Con todo, uno, romántico e irracional a partes iguales, aún tiene algún viejo argumento al que recurrir para imaginarse a Leo Messi, al genio del fútbol mundial, anotar el tanto que le dé el título de la Copa del Mundo a la Albiceleste. En recorrida memorable, en la jugada de todos los tiempos, convirtiéndose en un héroe sempiterno para el país que “inventó algo mejor que el fútbol, el amor por el fútbol”, tal y como asegura un magnífico anuncio de Quilmes; mientras los narradores argentinos, enloquecidos y afónicos, lloran al grito de un célebre “¿de qué planeta viniste?”, mientras aquellos periodistas que se apresuraron a profetizar sobre el fin del reinado de un futbolista inigualable corren a esconderse. Cierro los ojos y le veo corriendo sin ningún rumbo fijo por el impoluto césped del Estadio Luzhnikí como si fuera Forrest Gump (“Tonto es el que hace tonterías”; y genio es el que hace genialidades, así de sencillo), felizmente redimido de su único pecado; con una sonrisa perenne e inmarcesible, con los brazos extendidos, primero, apuntando sus manos al cielo en memoria de su difunta abuela, después.

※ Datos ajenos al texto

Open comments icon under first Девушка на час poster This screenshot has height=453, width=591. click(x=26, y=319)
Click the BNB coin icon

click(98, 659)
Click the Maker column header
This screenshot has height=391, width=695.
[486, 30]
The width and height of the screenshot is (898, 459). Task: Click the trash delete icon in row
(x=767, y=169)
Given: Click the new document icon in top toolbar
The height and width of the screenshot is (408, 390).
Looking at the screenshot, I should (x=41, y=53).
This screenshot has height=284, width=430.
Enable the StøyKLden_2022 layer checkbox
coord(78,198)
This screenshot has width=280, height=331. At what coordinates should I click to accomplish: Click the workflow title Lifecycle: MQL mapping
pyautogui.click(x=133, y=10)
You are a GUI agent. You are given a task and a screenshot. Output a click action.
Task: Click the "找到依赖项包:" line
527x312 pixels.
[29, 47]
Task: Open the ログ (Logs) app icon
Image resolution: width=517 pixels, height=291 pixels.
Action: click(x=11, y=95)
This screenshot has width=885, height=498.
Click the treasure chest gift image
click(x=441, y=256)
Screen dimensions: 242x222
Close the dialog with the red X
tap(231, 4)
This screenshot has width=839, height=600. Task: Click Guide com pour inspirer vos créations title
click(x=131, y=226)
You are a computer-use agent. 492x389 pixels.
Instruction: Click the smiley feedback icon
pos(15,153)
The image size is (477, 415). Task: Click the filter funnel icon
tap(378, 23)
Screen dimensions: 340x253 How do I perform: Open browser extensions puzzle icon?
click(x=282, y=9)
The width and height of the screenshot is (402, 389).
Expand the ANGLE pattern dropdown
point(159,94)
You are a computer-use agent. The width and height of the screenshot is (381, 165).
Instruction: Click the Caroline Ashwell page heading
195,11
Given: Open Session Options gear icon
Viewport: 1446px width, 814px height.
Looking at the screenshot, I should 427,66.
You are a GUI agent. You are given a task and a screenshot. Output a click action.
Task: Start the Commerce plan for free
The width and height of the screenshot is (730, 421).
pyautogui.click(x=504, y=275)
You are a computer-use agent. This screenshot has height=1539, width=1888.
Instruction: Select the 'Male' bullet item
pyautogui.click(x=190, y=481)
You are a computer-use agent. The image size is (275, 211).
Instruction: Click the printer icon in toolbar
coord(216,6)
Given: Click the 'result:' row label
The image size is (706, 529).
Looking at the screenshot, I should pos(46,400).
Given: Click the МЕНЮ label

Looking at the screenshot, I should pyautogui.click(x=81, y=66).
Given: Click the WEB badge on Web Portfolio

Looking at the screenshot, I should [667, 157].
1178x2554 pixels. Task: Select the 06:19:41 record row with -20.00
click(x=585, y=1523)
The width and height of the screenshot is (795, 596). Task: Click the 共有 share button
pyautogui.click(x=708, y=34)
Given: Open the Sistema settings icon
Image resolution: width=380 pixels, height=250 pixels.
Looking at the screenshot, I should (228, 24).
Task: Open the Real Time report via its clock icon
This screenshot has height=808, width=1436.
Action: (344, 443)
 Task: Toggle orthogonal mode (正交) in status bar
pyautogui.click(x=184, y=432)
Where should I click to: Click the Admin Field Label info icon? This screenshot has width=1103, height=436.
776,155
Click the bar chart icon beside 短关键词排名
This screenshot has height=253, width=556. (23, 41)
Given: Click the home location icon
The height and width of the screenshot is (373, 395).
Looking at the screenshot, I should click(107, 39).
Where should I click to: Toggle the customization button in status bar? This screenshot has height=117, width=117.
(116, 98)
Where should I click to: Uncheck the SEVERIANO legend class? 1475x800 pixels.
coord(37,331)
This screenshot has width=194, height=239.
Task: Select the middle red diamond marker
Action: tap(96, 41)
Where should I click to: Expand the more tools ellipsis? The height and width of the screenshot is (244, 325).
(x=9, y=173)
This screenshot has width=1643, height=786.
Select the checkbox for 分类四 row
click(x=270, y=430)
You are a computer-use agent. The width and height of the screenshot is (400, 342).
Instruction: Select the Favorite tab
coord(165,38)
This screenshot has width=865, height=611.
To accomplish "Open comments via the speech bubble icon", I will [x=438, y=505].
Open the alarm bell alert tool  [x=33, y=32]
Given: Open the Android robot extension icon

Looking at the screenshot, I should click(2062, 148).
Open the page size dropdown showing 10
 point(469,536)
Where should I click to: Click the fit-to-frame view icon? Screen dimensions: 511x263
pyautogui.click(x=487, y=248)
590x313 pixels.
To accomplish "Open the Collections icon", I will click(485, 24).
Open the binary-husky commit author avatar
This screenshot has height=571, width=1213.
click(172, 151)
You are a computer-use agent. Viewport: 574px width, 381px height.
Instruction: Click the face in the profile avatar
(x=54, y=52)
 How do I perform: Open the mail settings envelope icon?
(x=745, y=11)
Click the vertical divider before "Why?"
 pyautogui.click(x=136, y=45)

Al mismo cielo desde donde le observa atentamente Johann Cruyff, el tipo que nunca necesitó ganar un Mundial para ser recordado como uno de los más grandes de este deporte. Igual que Leo, que no busca alzar el cetro intercontinental para coronarse como el mejor futbolista de todos los tiempos (“No, no me interesa. No me propuse nunca ser el mejor, el segundo, el tercero o el cuarto mejor. No me cambia nada ser el mejor de la historia”), para igualarse con lo que queda de la leyenda de Diego Armando Maradona o para ganar el enésimo Balón de Oro -triste existencia la de quienes osan medir a los mortales y a un genio inalcanzable con los mismos estándares, como si el fútbol y los sentimientos que provoca fueran algo calculable-; sino para hacer felices a los suyos en el que probablemente sea su penúltimo baile.

A veces todo sale mal. Pero, a veces, todo sale bien.

Disculpen, de nuevo, por haber convertido este artículo en un contenedor de sentimientos, ideas e ideales. En definitiva, todo se resume en una sola cosa. Por favor, fútbol; te lo pido de rodillas, por lo que más quieras, concédele esta Copa del Mundo a Leo Messi.